1896-1966,
France
André Bloc is a French architect, sculptor and interior designer. He is a powerful figure in the publishing world and the co-founder of the famous Espace group. He is one of the figurehead in the French artistic landscape, creating a dialogue between art and architecture with permanent social and human concerns.
Born in Algiers in 1896, he began his career as an engineer. He met Auguste Perret (1974-1954) and Le Corbusier (1887-1965) in the 1920s and he decided to give up engines and turbines to turn into architecture. But it’s not the only art where André Bloc shined: from the 1940s, he also started sculpture, with a free and monumental expression. His private home in Meudon, the Villa Bellevue, designed from 1949, is a perfect example of his two-faced practice. He is both influenced by the leading lights of the Modern Movement and his own practice of sculpture: he combines local stone with the materials of his time – iron, glass and concrete – in a curved plan; he colored some of interior walls to create dynamic and vibrant spaces; the whole is widely open to the outside with large patio doors. This building is classified as a “Monument Historique” in 1983. It is, with Le Corbusier’s Villa Savoye, probably one of the main architectural icons of Ile-de-France. He created expressive furniture for his house with sculptural lines, as such in the “Boomerang” desk or the table with “S” legs.
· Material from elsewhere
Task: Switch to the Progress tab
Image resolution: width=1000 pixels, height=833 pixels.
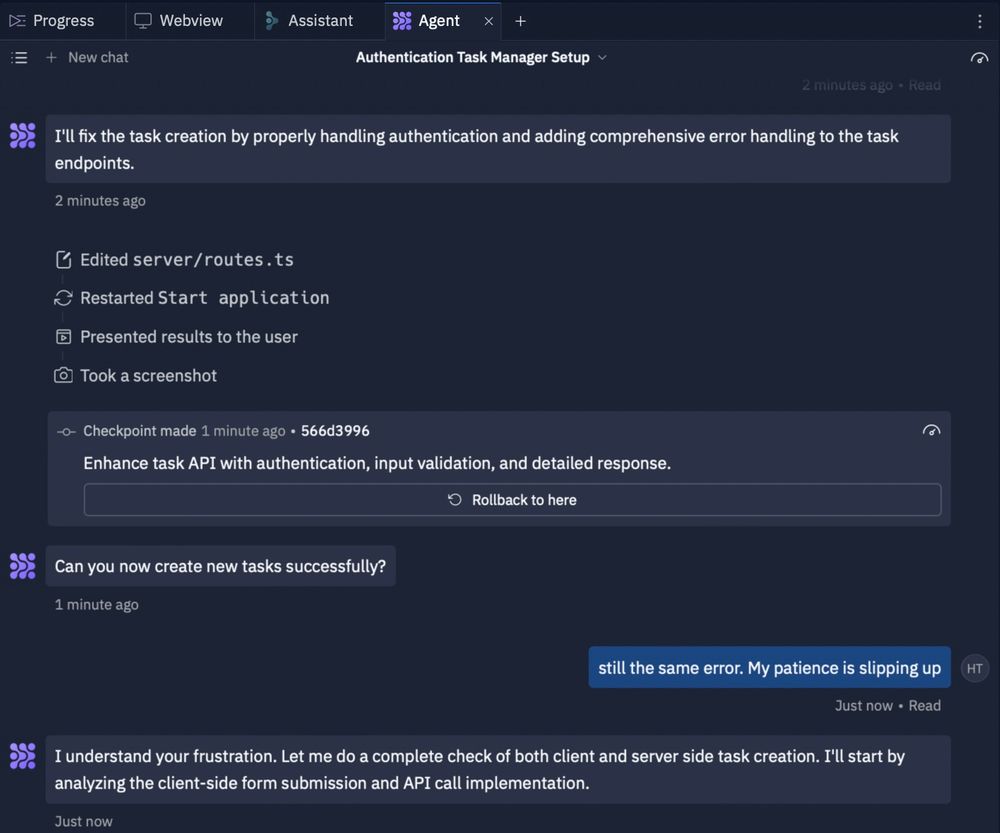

The Villa Bellevue garden is a perfect journey to the fantastical world of André Bloc as a sculptor. He creates his “Habitacles”, a language that can be described as functional abstraction. They are powerful and majestic expressions, a brilliant dialogue between sculpture and architecture.
His work in the publishing world began very early and had a deep impact: he widely spread ideas and debates about the Modern Movement and the post-World War II era.
He started as general secretary of the magazine “Science et Industrie” in 1922, then he moved to the “Revue de l’Ingénieur” in 1923. He founded his first magazine in 1924: the “Revue générale du Caoutchouc”. He also was responsible for two major magazines creations: “L’Architecture d’Aujourd’hui” in 1930, which he directed for many years, and “L’Art d’Aujourd’hui” in 1949.
In 1951, he created the Espace group with famous artists like Félix Del Marle (1889-1952), Jean Gorin (1899-1981) and Victor Vasarely (1906-1997): they deeply believed in the social impact of art on life so they put architecture, painting and sculpture at the service of urban transformation by carrying neoplastic and constructivist ideas. In 1959, André Bloc participated in the prestigious Documenta II in Cassel.
André Bloc has a rich and eclectic career: he worked worldwide like his projects in Teheran, Nice, Jacksonville or Dakar prove it. Every time, he let a mark in the public space by proposing an artistic form halfway architectural and sculptural, always in an innovative way.